A softball player swings a bat, accelerating it from rest to 2.6 rev/s in a time of 0.20 s. Approximate the bat as a 0.90-kg uniform rod of length 0.95 m, and compute the torque the player applies to one end of it.

Torque is the product of the moment of inertia and the angular acceleration.
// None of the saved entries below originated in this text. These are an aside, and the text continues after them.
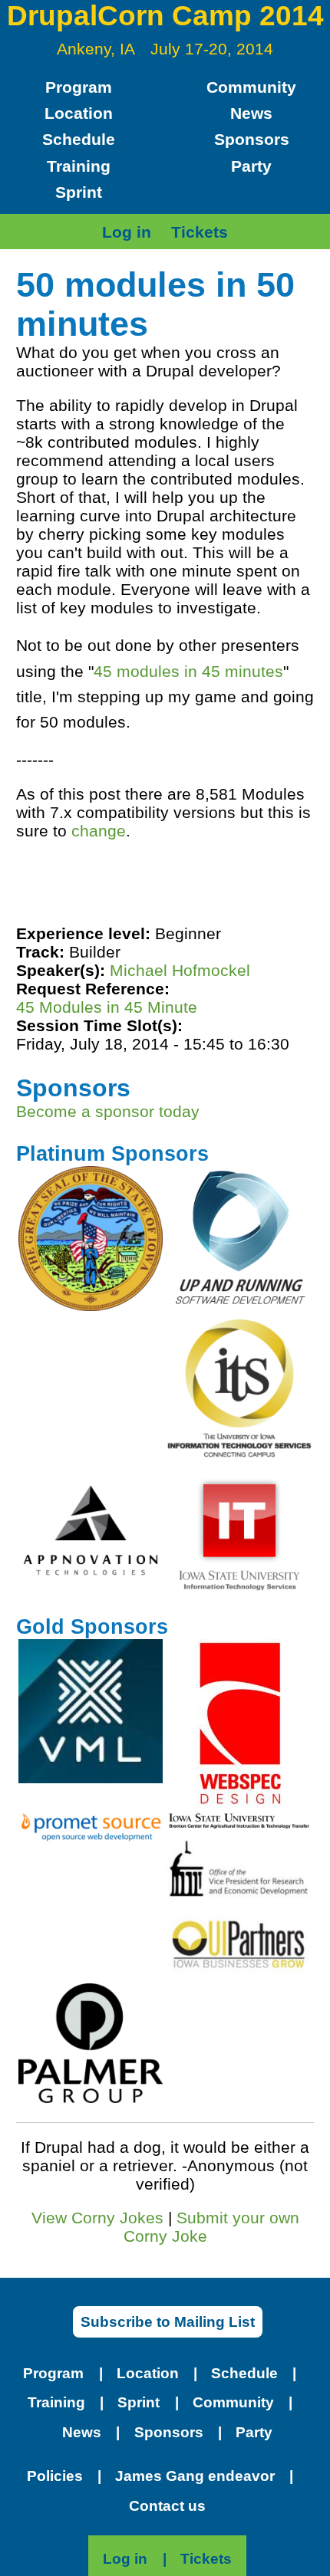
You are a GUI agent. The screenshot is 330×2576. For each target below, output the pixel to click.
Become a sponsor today (108, 1111)
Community (251, 87)
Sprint (78, 192)
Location (79, 113)
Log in (126, 232)
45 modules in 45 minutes (188, 671)
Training (79, 166)
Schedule (78, 139)
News (251, 113)
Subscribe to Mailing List (168, 2322)
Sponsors (251, 139)
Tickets (199, 232)
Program (78, 87)
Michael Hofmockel (180, 970)
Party (251, 166)
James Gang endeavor (195, 2476)
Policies (55, 2476)
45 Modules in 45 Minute (106, 1007)
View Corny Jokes (97, 2217)
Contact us (167, 2506)
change (98, 831)
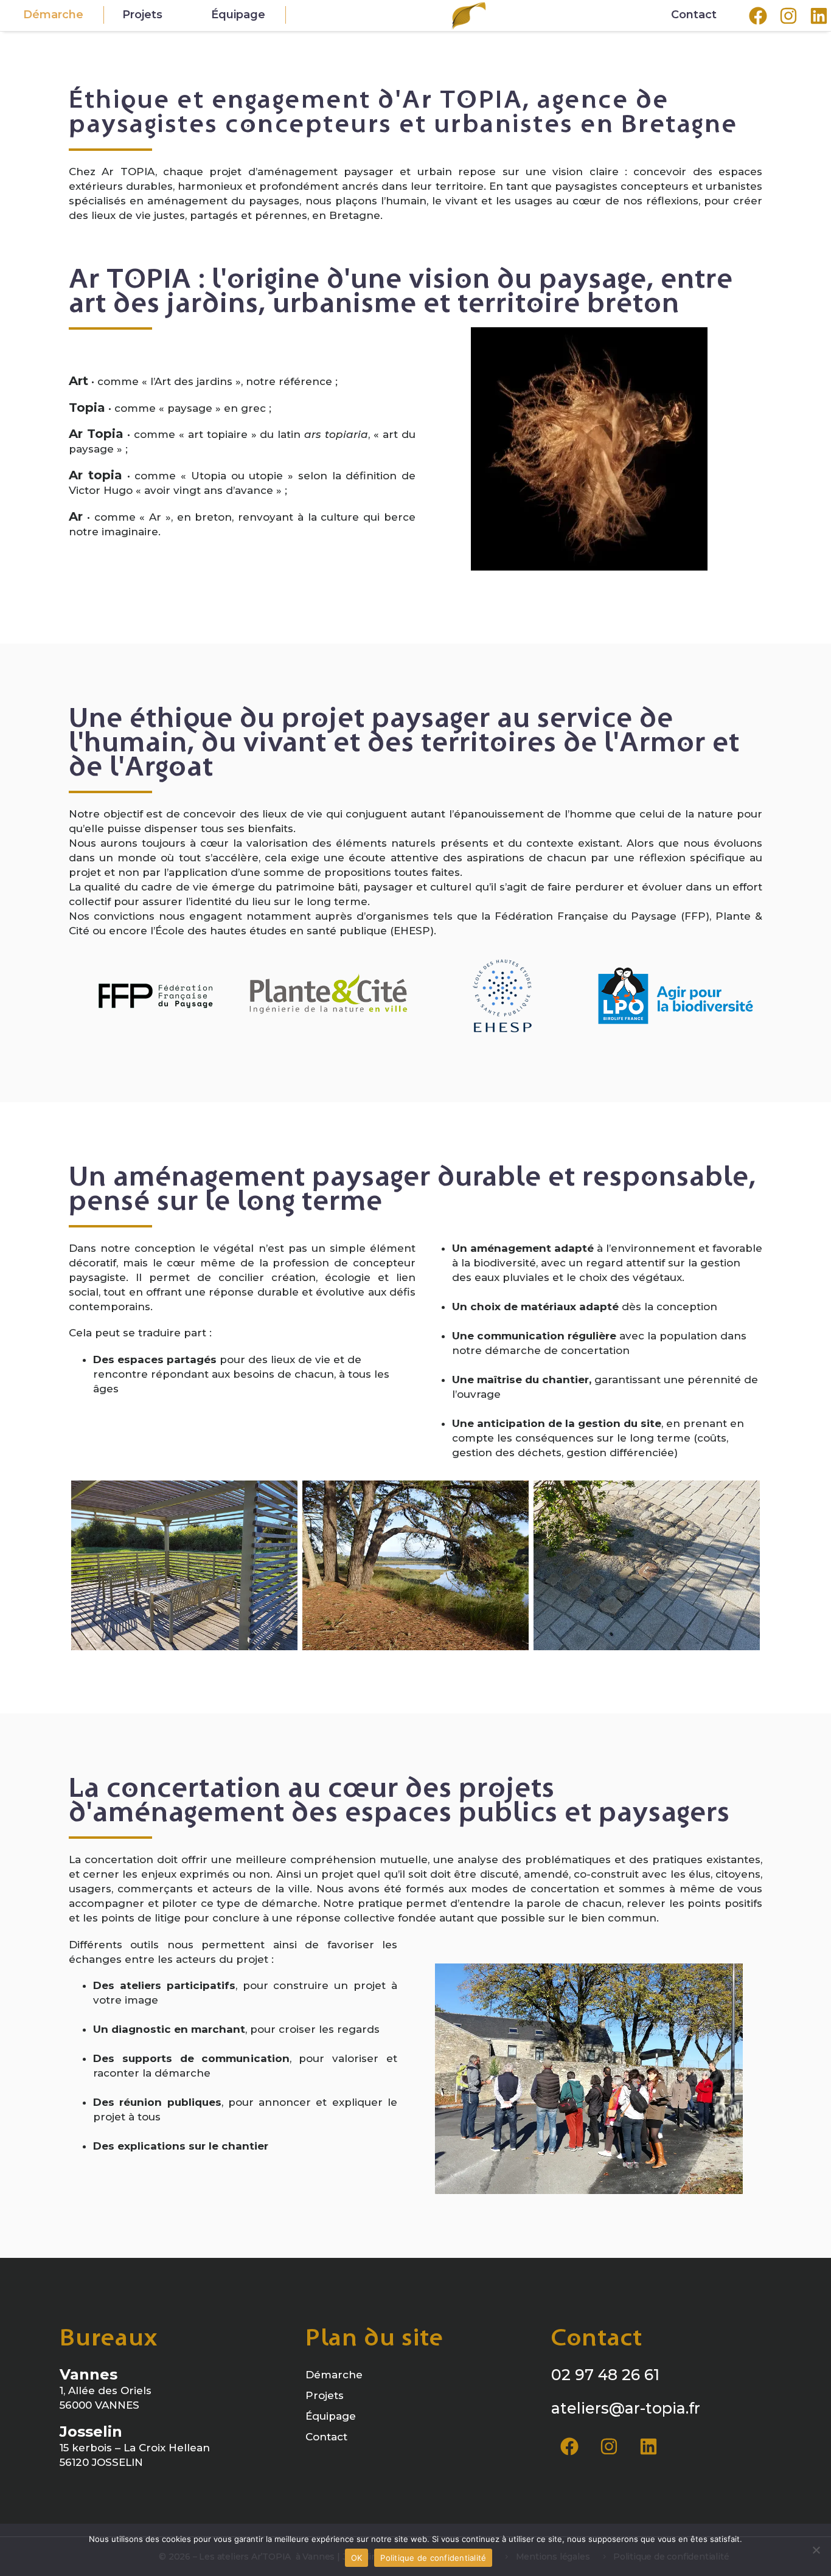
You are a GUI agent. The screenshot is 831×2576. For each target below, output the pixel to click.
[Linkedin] (648, 2446)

It would help if you considered the bat as a rod that is rotating about its one end.

The mass of the bat is \(m = 0.90\;{\rm{kg}}\).

The length of the bat is \(L = 0.95\;{\rm{m}}\).

The initial angular velocity of the bat is \({\omega _1} = 0\).

The final angular velocity of the bat is \({\omega _2} = 2.6\;{\rm{rev/s}} = \left( {2.6 \times 2\pi } \right)\;{\rm{rad/s}}\).

The ball takes the time \(\Delta t = 0.20\;{\rm{s}}\) to gain the final speed.

Let \(\tau \) be the torque applied by the player.

You can consider the bat a uniform rod rotating about its one end.

Now, the angular acceleration of the bat is \(\alpha = \frac{{{\omega _2} - {\omega _1}}}{{\Delta t}}\).

The moment of inertia of the bat about the rotating axis is \(I = \frac{1}{3}m{L^2}\).

Therefore the torque on the bat is

\(\begin{align}\tau &= I\alpha \\ &= \frac{1}{3}m{L^2} \times \frac{{{\omega _2} - {\omega _1}}}{{\Delta t}}\\ &= \frac{1}{3} \times \left( {0.90\;{\rm{kg}}} \right) \times {\left( {0.95\;{\rm{m}}} \right)^2} \times \frac{{\left( {2.6 \times 2\pi } \right)\;{\rm{rad/s}} - 0}}{{0.20\;{\rm{s}}}}\\ &= 22\;{\rm{N}} \cdot {\rm{m}}\end{align}\).

Hence, the torque applied by the player is \(22\;{\rm{N}} \cdot {\rm{m}}\).